What the task asks: Every line from the one with "The height and width of the screenshot is (627, 1205)." to the final line of the listing below should be repeated exactly, and only those.

Exercise material:
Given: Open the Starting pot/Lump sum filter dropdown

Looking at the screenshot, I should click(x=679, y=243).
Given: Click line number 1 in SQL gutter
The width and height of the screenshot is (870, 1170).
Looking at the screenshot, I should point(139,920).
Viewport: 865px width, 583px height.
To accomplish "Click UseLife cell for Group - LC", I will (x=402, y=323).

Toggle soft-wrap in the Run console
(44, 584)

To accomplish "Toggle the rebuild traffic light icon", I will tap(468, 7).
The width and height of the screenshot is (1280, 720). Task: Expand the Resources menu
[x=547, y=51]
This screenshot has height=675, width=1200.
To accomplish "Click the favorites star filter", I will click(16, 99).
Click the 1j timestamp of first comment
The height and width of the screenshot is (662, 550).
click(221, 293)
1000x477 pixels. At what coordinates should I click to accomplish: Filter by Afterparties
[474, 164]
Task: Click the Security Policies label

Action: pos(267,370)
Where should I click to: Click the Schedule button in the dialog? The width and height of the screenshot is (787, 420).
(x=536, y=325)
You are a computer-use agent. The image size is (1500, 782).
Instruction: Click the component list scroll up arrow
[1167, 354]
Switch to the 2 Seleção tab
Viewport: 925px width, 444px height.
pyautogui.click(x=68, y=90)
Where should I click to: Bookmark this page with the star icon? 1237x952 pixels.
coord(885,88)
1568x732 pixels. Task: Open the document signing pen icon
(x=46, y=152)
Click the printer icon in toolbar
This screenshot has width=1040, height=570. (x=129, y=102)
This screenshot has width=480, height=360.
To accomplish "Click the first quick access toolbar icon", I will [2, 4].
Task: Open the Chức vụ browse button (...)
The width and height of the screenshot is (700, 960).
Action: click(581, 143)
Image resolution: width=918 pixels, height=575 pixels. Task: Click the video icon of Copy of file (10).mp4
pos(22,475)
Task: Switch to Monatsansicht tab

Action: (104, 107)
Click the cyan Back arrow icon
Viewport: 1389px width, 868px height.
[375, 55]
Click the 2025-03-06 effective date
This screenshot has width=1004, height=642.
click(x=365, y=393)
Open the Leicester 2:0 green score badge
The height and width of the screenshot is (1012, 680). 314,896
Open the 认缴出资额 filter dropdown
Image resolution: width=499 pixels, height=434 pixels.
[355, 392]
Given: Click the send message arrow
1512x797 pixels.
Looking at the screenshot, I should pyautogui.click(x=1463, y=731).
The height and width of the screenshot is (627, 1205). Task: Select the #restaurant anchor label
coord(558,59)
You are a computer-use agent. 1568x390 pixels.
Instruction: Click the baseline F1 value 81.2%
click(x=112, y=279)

Task answer:
The height and width of the screenshot is (627, 1205). Task: Select the #restaurant anchor label
coord(558,59)
You are a computer-use agent. 1568x390 pixels.
Instruction: Click the baseline F1 value 81.2%
click(x=112, y=279)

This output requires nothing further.